• _Work request_: Here are records with pictures in them. Copy all of them exactly and leave the pictures out.

··· Supplied records

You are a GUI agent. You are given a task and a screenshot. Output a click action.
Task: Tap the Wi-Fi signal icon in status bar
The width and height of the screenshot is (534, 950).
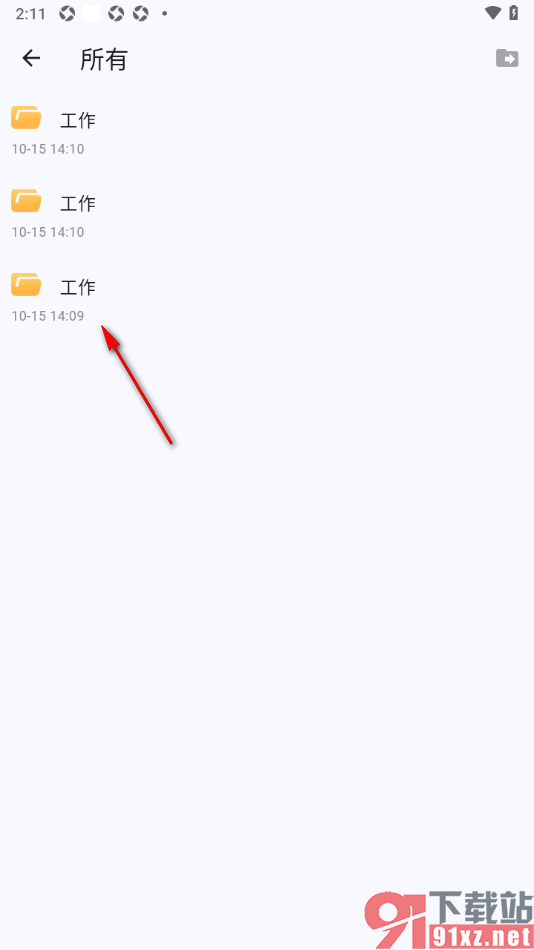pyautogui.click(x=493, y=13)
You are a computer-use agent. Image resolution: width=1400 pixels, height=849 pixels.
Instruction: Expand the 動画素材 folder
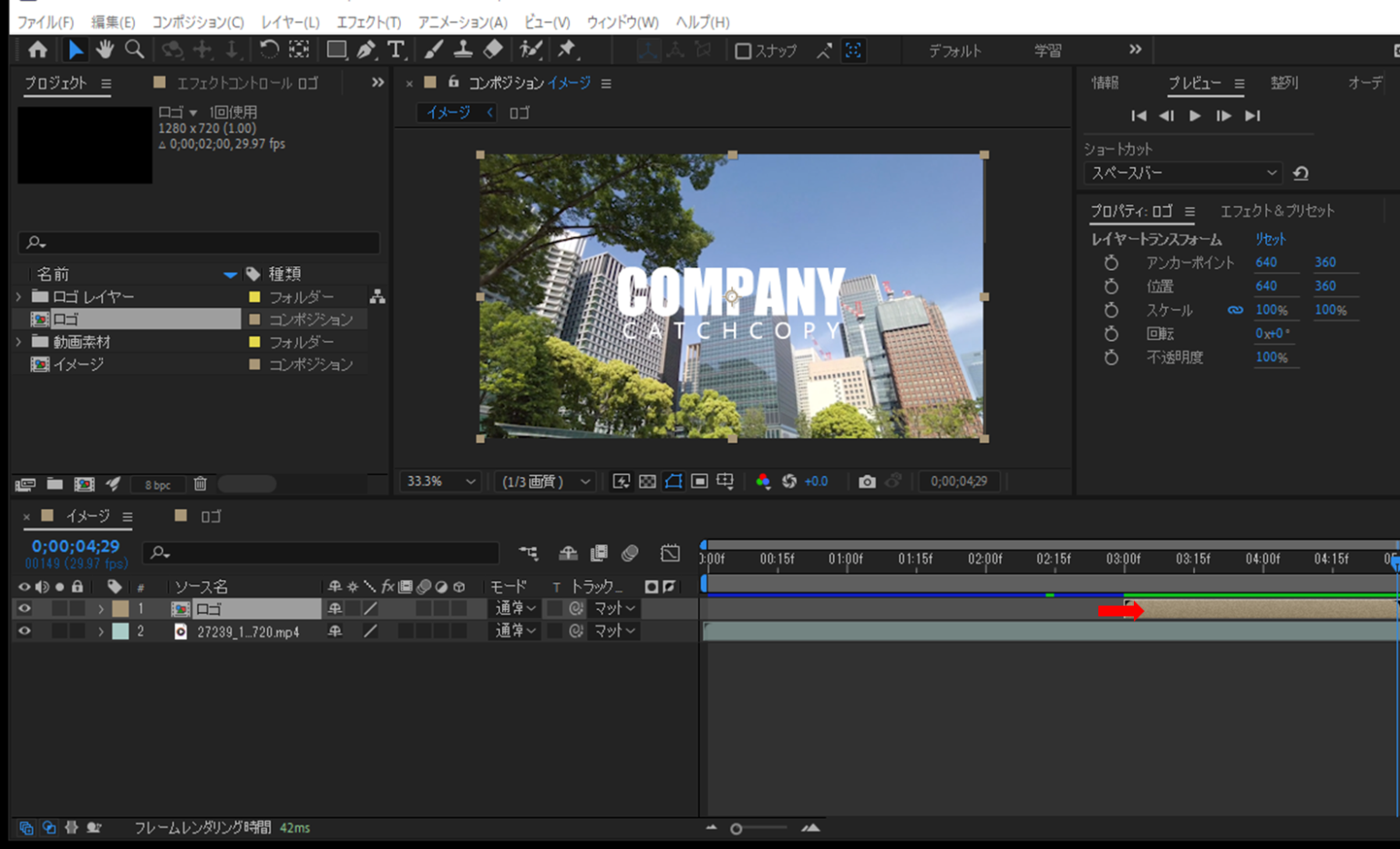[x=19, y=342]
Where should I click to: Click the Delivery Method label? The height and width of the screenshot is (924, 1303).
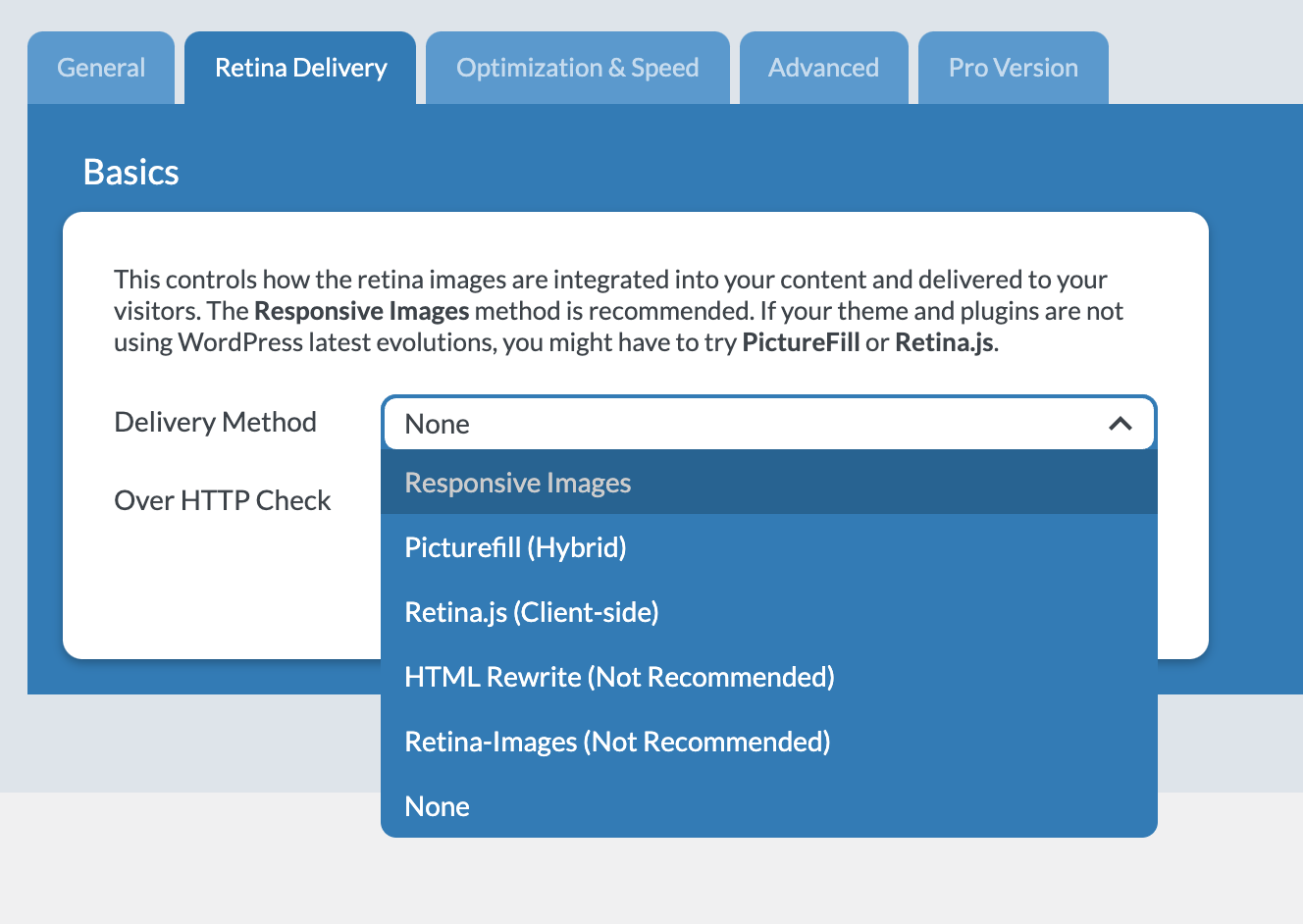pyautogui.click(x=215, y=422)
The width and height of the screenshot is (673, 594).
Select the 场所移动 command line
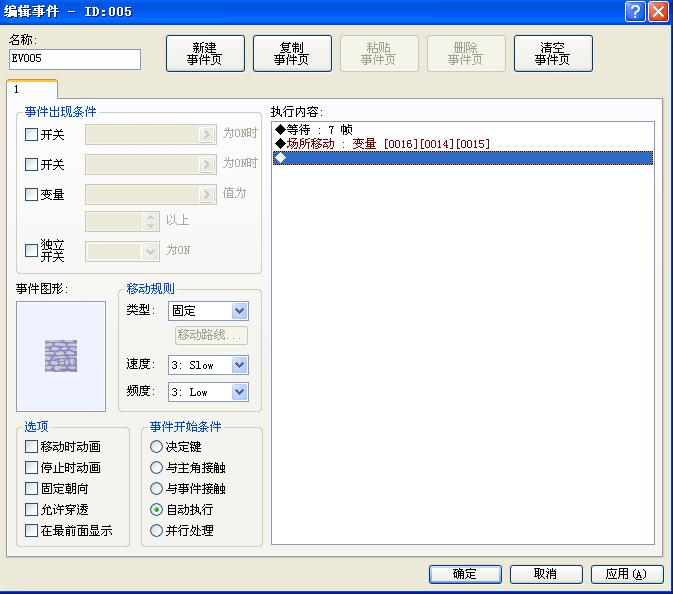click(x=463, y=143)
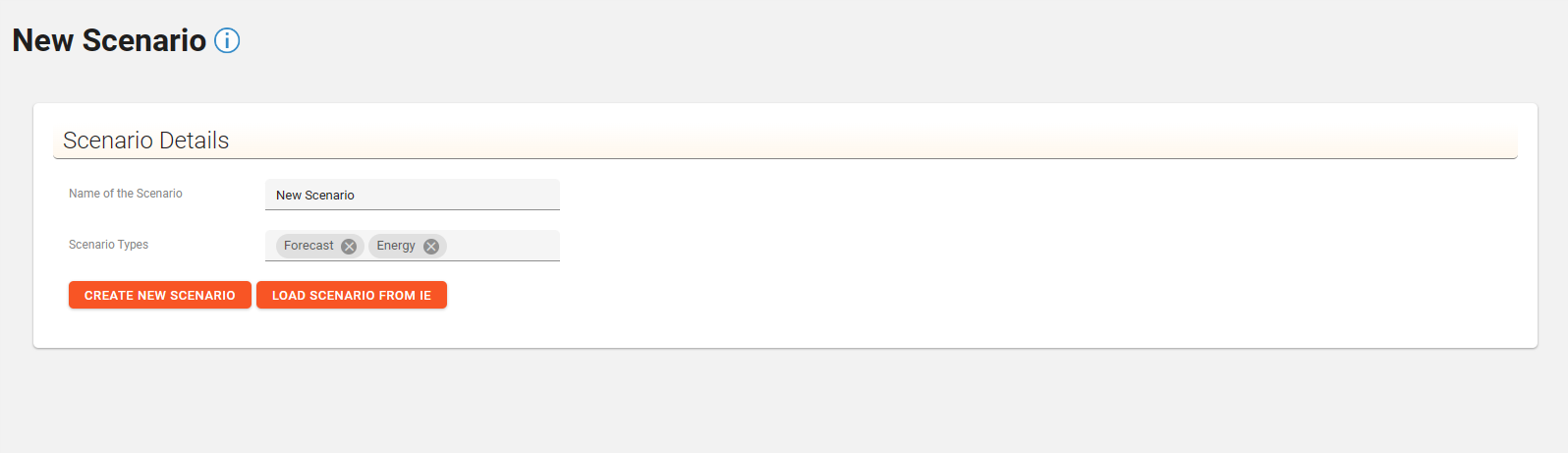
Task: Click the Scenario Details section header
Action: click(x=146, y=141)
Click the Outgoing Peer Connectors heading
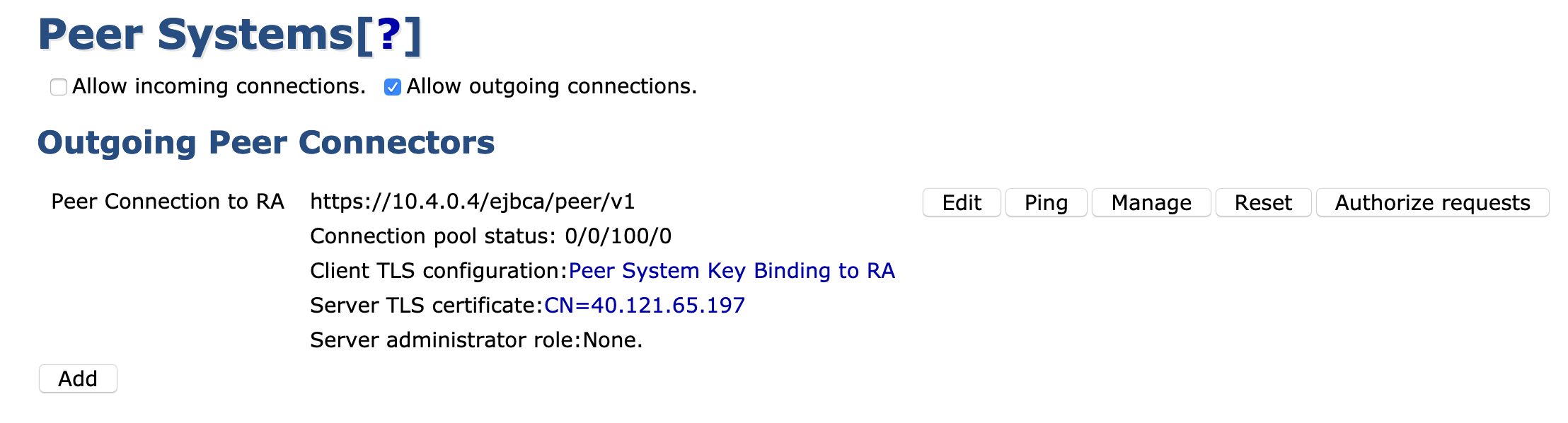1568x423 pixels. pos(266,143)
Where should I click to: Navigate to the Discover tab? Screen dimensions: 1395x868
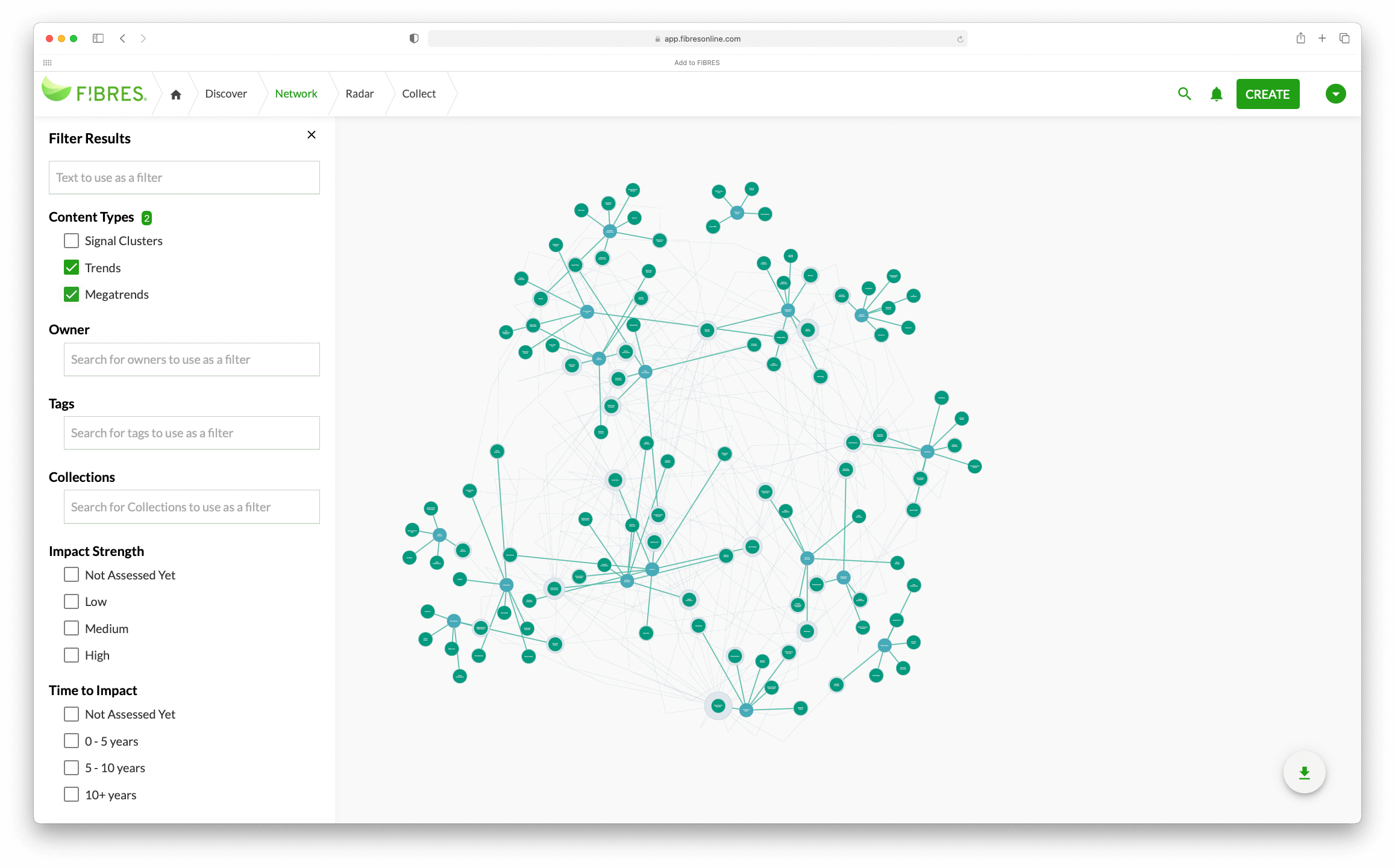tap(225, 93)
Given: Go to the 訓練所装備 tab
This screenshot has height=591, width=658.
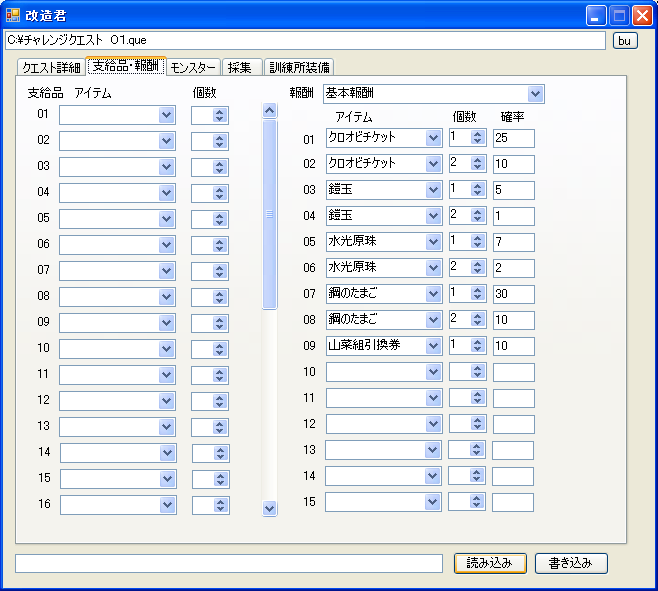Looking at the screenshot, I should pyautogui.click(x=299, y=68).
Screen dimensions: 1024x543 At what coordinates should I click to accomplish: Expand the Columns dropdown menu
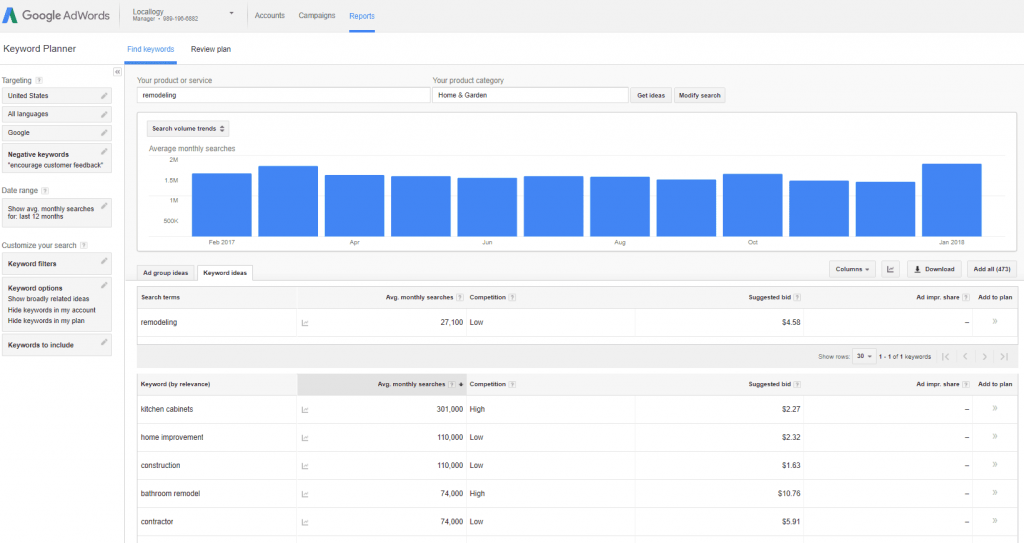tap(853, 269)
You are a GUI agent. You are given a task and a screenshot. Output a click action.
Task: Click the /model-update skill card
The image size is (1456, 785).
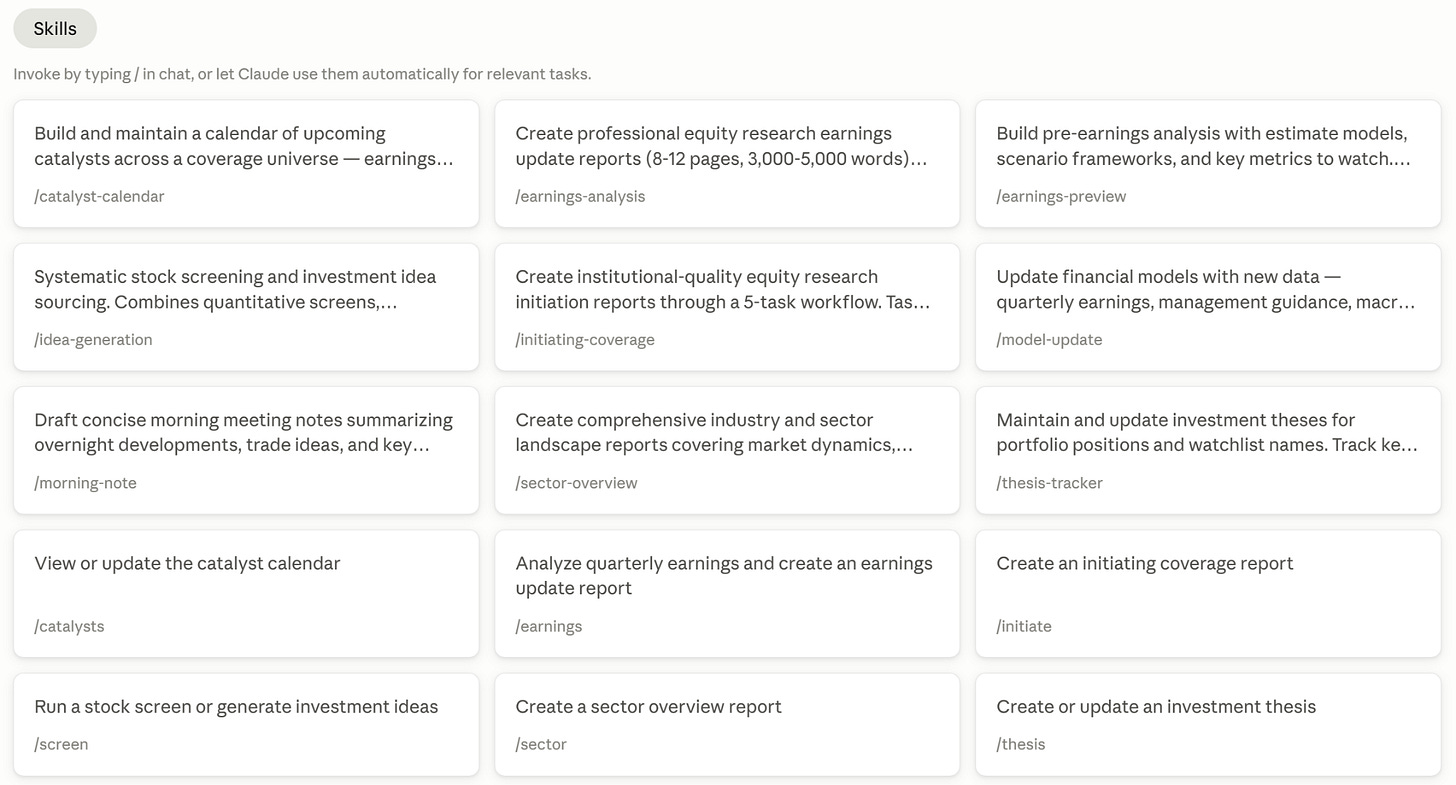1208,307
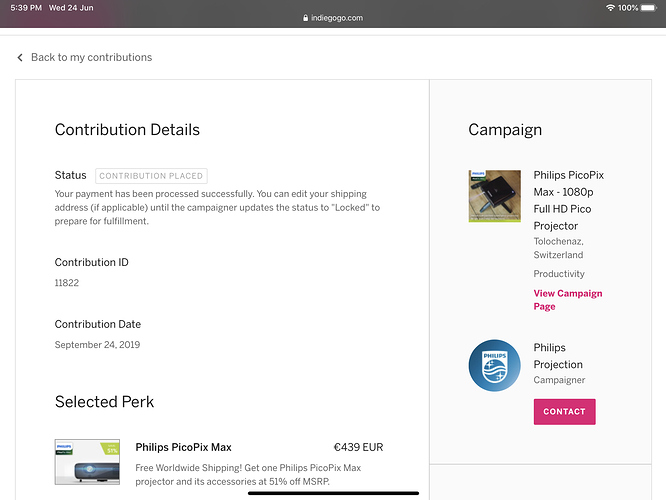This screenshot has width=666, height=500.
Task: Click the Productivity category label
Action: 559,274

······

• _Response_:
You are a GUI agent. You are given a task and a screenshot. Output a click action.
Task: Tap the Wi-Fi signal icon in status bar
The width and height of the screenshot is (534, 950).
pyautogui.click(x=493, y=13)
You are a computer-use agent. Image resolution: width=1400 pixels, height=849 pixels.
Instruction: Expand the 動画素材 folder
[x=19, y=342]
Where should I click to: Click the Delivery Method label? The height and width of the screenshot is (924, 1303).
pyautogui.click(x=215, y=422)
The width and height of the screenshot is (673, 594).
Select the 场所移动 command line
click(x=463, y=143)
Task: Click the Scenario Details section header
Action: click(x=146, y=141)
Click the Outgoing Peer Connectors heading
1568x423 pixels. pos(266,143)
Where should I click to: Navigate to the Discover tab? Screen dimensions: 1395x868
tap(225, 93)
Given: Go to the 訓練所装備 tab
This screenshot has height=591, width=658.
Looking at the screenshot, I should pyautogui.click(x=299, y=68).
Screen dimensions: 1024x543 At what coordinates should I click to accomplish: Expand the Columns dropdown menu
tap(853, 269)
You are a GUI agent. You are given a task and a screenshot. Output a click action.
Task: Click the /model-update skill card
The image size is (1456, 785).
1208,307
This screenshot has width=666, height=500.
Task: Click the Productivity category label
Action: 559,274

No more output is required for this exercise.